Robert Lisinge explique :
« Le coût initial de la transition vers des technologies vertes, comme les véhicules électriques, est élevé. Les gouvernements peuvent l’atténuer en proposant des incitations, comme des exonérations fiscales sur l’importation de véhicules électriques. À long terme, les coûts d’exploitation diminuent, car l’électricité est moins chère que les carburants fossiles. L’évolution technologique tend également à faire baisser les coûts, et à mesure que l’adoption progresse, les infrastructures s’amélioreront naturellement. »

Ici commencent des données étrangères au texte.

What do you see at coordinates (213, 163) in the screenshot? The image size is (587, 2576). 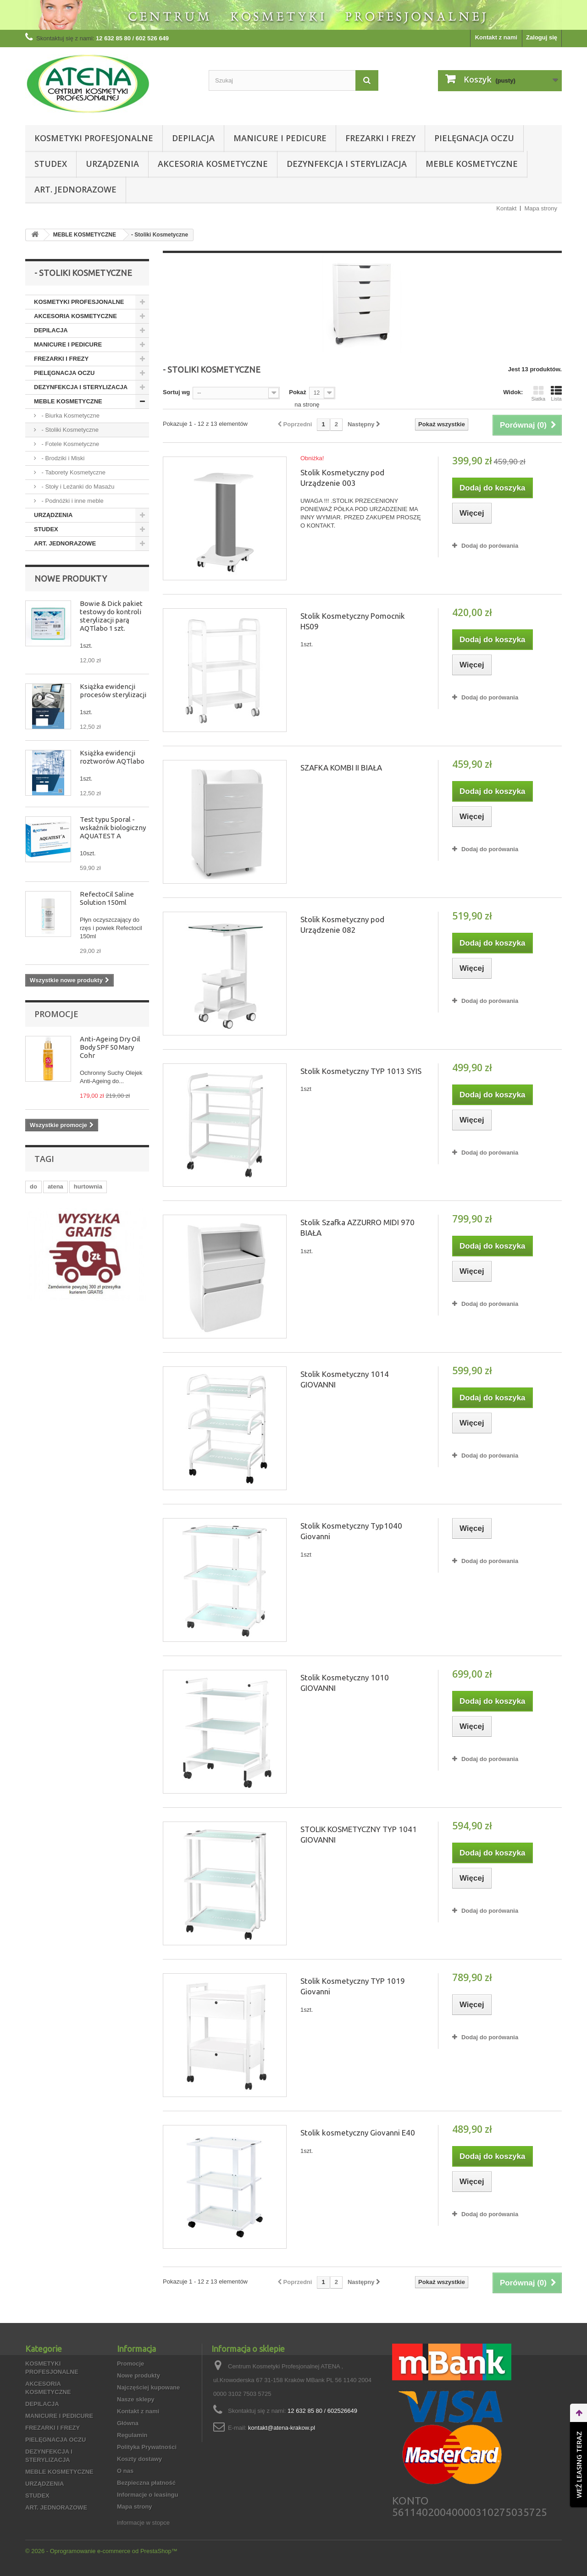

Moins de dépendance aux carburants fossiles, coûts d’exploitation réduits, amélioration des conditions de santé, résilience accrue face aux chocs climatiques : autant de retombées positives nettes. Toutefois, les petites entreprises et les communautés rurales ont besoin d’un accompagnement adapté : solutions de micro-crédit pour l’acquisition de véhicules électriques, formations numériques, et accès à des plateformes logistiques mutualisées.
Hennie Heymans souligne :
« La logistique durable ne se limite pas à l’efficacité du transport. Il s’agit de créer un système capable de répondre simultanément à plusieurs défis de développement. »
De l’électrification des corridors régionaux à la numérisation des chaînes d’approvisionnement, en passant par le déploiement de véhicules à faibles émissions, l’Afrique ne part pas de zéro — elle est déjà en mouvement.
La route reste semée d’embûches, mais avec une combinaison adéquate de financement, d’alignement des politiques publiques et d’innovation locale, l’Afrique peut débloquer le véritable potentiel de son secteur logistique — en créant des emplois, en réduisant les émissions, et en favorisant une prospérité inclusive pour les générations futures.